*** Exercise input Section Begins ***

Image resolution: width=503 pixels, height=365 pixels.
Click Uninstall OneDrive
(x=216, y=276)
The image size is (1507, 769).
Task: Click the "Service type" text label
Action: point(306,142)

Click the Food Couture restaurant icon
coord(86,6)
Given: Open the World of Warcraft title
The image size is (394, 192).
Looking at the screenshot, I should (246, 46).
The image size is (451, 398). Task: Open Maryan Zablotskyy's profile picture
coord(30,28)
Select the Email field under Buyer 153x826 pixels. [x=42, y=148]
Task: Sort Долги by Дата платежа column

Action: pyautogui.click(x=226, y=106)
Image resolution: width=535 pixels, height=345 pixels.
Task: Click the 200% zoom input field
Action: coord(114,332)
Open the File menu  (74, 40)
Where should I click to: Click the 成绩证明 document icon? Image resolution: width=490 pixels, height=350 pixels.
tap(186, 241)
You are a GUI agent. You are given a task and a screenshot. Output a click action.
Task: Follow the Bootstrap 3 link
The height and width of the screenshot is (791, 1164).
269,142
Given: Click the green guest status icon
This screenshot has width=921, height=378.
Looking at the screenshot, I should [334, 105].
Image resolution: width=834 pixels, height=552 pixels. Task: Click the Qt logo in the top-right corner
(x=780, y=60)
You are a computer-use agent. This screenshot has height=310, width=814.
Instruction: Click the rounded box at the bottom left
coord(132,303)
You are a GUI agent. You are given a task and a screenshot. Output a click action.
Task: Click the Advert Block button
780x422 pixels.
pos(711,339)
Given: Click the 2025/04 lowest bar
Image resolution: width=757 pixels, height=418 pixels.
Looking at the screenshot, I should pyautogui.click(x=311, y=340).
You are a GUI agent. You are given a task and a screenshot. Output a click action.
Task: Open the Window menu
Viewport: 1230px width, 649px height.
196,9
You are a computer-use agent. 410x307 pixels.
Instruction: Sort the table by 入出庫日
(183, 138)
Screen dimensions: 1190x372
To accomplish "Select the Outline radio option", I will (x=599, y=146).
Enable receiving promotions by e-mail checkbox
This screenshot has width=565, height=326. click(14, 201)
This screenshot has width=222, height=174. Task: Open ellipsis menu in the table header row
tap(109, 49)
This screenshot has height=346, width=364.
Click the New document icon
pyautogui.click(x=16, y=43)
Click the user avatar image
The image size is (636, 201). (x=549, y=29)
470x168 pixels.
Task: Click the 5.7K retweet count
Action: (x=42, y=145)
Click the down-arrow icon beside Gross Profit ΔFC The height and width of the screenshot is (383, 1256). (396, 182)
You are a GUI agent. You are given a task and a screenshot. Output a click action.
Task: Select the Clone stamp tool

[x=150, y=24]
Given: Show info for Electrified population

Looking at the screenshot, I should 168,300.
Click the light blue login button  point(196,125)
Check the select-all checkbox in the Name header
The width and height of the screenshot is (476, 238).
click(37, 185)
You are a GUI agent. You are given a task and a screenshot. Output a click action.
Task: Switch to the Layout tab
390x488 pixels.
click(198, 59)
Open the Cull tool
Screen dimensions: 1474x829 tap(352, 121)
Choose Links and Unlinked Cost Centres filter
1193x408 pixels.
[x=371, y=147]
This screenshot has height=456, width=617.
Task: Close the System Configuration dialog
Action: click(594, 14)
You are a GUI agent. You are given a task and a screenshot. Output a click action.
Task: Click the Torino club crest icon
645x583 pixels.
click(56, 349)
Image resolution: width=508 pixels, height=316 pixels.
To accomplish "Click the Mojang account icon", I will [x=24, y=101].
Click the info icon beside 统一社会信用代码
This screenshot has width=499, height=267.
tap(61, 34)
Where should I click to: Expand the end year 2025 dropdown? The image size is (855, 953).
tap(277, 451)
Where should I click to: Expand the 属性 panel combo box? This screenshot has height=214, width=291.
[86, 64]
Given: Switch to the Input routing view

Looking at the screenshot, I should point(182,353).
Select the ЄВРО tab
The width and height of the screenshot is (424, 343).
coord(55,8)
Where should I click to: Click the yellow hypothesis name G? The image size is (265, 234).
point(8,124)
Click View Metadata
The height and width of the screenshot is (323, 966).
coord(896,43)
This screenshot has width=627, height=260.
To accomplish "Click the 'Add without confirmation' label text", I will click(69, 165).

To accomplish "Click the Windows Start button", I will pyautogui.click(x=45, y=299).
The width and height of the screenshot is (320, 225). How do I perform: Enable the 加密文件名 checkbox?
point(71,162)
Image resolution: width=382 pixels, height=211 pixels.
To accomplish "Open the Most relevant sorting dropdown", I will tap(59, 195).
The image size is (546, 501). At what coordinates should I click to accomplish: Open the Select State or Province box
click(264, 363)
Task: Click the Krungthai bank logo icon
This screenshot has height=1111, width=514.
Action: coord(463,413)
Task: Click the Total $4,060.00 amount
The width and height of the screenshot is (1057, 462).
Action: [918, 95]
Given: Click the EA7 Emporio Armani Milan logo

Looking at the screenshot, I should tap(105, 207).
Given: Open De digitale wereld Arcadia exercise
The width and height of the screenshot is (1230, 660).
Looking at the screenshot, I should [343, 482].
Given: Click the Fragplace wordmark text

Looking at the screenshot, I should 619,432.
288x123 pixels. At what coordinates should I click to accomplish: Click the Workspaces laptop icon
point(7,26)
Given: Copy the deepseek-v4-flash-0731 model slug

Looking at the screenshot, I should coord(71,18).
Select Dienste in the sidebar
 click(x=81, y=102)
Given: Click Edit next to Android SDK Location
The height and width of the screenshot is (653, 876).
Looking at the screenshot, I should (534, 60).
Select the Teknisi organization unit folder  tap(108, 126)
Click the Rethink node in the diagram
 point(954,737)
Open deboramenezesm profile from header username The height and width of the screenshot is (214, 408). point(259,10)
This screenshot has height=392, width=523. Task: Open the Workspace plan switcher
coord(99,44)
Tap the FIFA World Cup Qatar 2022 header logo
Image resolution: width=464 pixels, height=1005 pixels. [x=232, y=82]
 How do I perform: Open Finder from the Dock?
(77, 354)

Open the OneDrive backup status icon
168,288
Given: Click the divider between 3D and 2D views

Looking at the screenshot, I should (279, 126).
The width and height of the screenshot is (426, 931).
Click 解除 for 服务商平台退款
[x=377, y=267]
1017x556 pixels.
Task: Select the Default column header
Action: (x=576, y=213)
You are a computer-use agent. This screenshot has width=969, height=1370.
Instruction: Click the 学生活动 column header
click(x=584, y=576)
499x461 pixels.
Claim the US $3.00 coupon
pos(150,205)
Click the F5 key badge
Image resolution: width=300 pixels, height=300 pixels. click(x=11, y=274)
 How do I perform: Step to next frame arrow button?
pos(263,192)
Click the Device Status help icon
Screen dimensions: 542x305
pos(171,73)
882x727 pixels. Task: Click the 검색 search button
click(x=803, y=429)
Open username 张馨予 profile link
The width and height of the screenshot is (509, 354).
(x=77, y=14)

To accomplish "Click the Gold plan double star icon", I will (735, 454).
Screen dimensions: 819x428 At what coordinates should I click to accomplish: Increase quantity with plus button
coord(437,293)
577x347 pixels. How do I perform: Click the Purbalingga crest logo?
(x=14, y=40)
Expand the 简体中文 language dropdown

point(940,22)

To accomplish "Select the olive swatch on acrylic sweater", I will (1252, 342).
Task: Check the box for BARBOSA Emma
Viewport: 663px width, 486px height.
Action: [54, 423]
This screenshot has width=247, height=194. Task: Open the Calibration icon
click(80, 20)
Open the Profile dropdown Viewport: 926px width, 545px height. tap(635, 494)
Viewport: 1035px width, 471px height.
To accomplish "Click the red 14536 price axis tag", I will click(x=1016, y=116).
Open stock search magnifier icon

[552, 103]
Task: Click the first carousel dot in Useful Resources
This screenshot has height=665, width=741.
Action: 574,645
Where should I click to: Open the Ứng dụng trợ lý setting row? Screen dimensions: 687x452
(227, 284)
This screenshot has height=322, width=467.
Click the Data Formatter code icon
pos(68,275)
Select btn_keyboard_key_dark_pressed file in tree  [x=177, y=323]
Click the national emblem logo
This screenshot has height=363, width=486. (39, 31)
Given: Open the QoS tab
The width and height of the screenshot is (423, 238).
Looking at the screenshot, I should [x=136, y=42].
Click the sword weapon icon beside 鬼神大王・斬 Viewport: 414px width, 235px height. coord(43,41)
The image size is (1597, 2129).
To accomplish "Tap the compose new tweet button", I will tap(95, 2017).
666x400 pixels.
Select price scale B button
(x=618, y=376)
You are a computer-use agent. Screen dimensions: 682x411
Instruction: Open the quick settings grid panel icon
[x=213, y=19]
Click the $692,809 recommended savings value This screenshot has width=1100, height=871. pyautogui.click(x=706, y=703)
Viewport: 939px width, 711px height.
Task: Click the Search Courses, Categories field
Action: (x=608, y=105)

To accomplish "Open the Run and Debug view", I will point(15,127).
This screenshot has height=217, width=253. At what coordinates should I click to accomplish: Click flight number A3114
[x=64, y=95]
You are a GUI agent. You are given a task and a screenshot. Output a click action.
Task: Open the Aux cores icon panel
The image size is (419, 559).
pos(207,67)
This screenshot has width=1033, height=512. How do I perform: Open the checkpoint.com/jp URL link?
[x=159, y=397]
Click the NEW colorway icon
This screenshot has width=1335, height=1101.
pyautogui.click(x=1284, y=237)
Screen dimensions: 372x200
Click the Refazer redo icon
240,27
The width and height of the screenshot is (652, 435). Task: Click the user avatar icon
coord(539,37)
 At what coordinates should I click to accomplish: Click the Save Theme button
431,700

*** Exercise input Section Ends ***

**What the task requires:** Lines holding the word "computer" in the entries above are the ones to pull out. Copy them all.

**Written answer:**
You are a computer-use agent. This screenshot has height=310, width=814.
You are a computer-use agent. 410x307 pixels.
You are a computer-use agent. This screenshot has width=969, height=1370.
You are a computer-use agent. Screen dimensions: 682x411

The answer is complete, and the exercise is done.